What needs to be done: Keep only the lines of the listing that include the word "filter", and copy them.

Excerpted data:
=======

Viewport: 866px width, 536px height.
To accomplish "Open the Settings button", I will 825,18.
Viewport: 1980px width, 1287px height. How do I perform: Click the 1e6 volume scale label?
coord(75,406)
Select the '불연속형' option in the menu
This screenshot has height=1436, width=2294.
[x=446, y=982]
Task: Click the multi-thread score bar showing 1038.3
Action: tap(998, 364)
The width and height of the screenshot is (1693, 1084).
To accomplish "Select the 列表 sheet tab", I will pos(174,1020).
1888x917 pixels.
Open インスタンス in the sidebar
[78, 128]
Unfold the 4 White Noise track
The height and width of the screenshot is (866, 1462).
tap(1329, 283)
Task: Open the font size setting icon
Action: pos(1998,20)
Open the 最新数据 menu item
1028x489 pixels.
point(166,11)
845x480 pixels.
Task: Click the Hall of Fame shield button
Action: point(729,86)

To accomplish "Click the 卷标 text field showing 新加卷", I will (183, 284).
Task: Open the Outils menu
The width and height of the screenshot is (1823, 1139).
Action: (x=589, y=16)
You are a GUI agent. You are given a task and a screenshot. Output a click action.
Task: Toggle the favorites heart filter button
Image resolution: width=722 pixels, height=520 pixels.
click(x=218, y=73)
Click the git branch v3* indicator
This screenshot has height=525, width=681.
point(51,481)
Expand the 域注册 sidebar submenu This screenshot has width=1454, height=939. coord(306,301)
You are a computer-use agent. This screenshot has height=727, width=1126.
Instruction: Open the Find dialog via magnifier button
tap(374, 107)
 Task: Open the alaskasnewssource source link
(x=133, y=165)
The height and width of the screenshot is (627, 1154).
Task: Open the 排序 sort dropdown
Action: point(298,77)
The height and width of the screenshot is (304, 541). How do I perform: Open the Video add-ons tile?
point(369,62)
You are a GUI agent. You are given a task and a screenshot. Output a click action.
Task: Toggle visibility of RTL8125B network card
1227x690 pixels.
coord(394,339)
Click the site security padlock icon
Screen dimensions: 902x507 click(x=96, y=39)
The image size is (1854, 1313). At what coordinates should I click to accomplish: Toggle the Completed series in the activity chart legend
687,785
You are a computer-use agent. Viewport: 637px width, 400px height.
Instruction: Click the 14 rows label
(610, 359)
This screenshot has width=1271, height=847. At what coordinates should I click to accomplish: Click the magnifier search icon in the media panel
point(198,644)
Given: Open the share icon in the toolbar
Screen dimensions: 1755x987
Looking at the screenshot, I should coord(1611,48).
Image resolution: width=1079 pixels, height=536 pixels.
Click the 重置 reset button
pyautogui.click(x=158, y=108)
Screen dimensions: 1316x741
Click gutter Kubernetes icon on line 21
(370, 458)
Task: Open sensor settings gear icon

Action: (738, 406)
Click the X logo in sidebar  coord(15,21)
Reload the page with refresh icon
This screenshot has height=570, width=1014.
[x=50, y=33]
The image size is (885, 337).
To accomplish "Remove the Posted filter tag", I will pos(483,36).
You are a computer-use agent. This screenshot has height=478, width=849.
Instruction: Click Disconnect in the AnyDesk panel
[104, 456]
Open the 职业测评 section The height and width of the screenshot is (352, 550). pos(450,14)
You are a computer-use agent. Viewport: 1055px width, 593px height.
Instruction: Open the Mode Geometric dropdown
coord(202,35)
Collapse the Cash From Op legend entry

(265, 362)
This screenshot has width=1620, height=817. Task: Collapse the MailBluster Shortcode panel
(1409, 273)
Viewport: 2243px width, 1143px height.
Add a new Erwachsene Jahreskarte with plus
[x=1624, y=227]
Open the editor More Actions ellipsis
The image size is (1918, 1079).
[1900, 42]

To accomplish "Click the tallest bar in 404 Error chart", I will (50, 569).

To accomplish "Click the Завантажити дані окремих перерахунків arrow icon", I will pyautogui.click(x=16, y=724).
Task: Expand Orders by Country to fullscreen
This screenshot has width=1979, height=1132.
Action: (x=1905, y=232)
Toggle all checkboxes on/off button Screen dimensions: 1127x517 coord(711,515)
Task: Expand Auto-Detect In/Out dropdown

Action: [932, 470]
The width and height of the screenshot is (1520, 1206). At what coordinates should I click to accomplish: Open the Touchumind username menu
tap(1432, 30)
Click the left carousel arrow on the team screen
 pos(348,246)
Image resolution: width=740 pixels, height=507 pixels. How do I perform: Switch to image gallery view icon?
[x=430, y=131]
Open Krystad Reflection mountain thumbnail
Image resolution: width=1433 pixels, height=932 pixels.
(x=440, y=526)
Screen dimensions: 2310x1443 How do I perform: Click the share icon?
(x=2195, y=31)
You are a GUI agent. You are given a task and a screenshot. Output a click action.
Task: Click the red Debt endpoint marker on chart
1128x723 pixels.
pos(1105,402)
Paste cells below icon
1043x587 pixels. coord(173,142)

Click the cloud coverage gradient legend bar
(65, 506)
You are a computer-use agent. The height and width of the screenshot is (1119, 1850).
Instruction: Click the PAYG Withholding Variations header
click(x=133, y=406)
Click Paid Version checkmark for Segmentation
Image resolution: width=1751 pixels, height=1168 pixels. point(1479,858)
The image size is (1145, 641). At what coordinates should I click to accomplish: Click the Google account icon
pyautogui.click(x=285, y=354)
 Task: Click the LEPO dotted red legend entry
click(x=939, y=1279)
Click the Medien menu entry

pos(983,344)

=======

Task answer:
Task: Toggle the favorites heart filter button
To accomplish "Remove the Posted filter tag", I will pos(483,36).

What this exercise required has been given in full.